On Rights, Government and God

In Current Events, Politics on April 1, 2013 at 4:51 pm

Last Monday about mid-morning, my facebook page started popping up with a bunch of my friends changing their profile pictures to a red square with an big white block equal sign (=) in it. These friends were expressing their support for “equal rights” (which is really code for gay marriage) in light of the Supreme Court hearing on California’s Prop 8.

Without going into my view of same-sex marriage, Prop 8, etc., this got me thinking again about rights. More specifically, what are our rights? How does our view of rights agree with and contradict the Constitution? How do we understand Constitutional rights and is the Bill of Rights all inclusive?

It has taken me several weeks to accurately draft a response to these questions, so if this post seems stale it’s because I have been working carefully to put the right words in place. Sometimes haste is not our friend.

This train of thought is really a continuation of a discussion I had in some depth with my cousin over guns. His argument is that while I might have a right to keep and bare Arms, the government has a right to regulate and limit what I can and can’t keep. “Uninhibited gun ownership is not a god-given right.”

I’m sure many (though not all) of the people who are also supportive of the “right” of couples to marry would agree with him.

I find this incredibly ironic since the Constitution does provide for a right to gun ownership, although my cousin is correct that it is not without regulation – but not the kind the left claims (As Constitutional historian Saul Cornell points out, the Second Amendment is really more of a responsibility and obligation more than a mere right and stems from the need to protect the Union). At the same time, the Constitution does not provide for the right to marry.

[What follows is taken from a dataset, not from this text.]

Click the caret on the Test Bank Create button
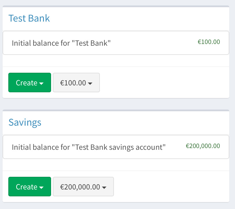Viewport: 235px width, 209px height. pyautogui.click(x=41, y=83)
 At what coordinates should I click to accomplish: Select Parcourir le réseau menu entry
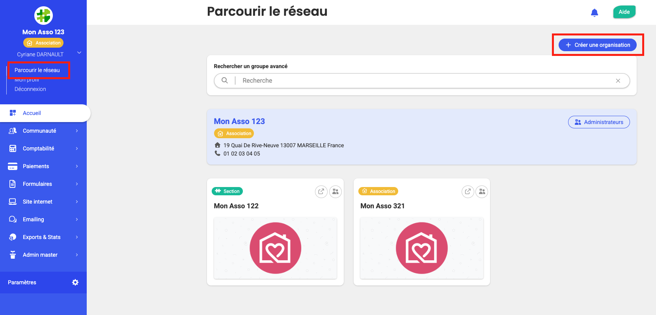(37, 70)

However, the rights laid out in the Constitution are not all inclusive. They rights laid out in the Constitution are merely the very most basic, most critical rights to ensure a people can remain free. Slowly, that understanding has been chipped away at until, really, government not God grants rights.

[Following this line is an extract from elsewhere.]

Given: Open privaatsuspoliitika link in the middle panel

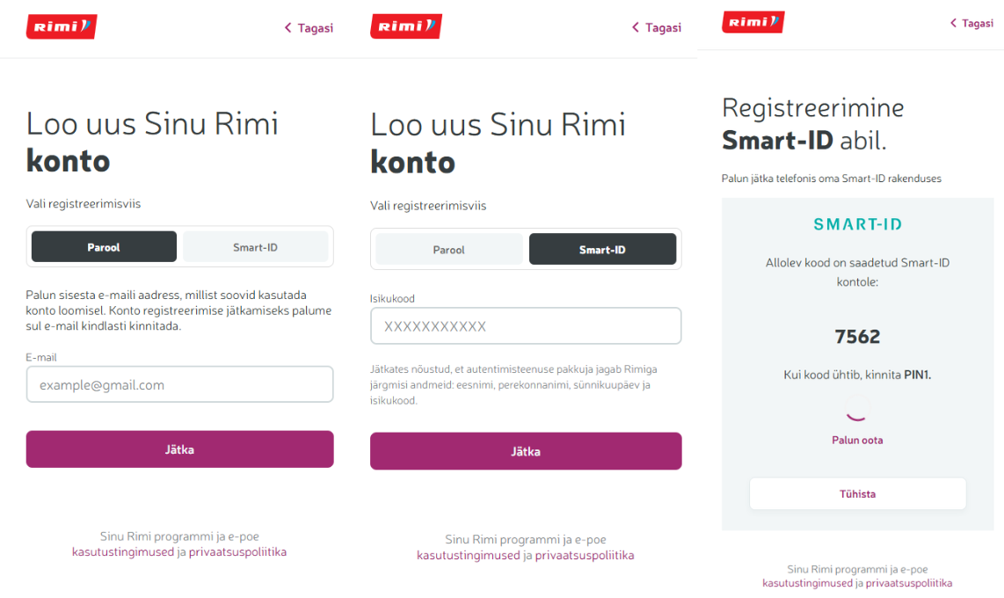Looking at the screenshot, I should click(585, 556).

This is antithetical not only to the Constitution, but to the order of God.

Our rights come from God, not from government. Those rights are designed to allow us to do whatever it is God intends us to do on this Earth. Governments’ God-given purpose is to protect those rights. This is it’s only job. Whenever government oversteps this role, it sits contrary to the will of God.

The founders added the Bill of Rights not because our rights only extend to the few included but because they, the founders, were skeptical of government and wanted to protect these critical rights against government infringement. However, you also do not have a right to do whatever you please, even if it “only hurts yourself.”

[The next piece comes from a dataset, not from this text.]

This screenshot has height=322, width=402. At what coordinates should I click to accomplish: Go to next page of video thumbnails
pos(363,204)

When rights are considered this way, the phrase “It’s my right,” or any of the variations on that, becomes very different. So is the phrase “You don’t have a right.”

Whenever we get in the way of someone else’s rights, you get in the way of God. The same is true when we lay claim to rights we do not really have.

That is the reason that this Republic is acceptable only for a morally upright citizenry. Any government founded on God’s rights only works for a people who respect and obey God. There are no two ways around it.

Our rights are what make us free. The ability to preserve those rights are critical. Knowledge is power. The misunderstanding of what is a right and how our rights work is a critical element used in the battle against freedom.

It’s time we reevaluate exactly what our rights are and what they are not.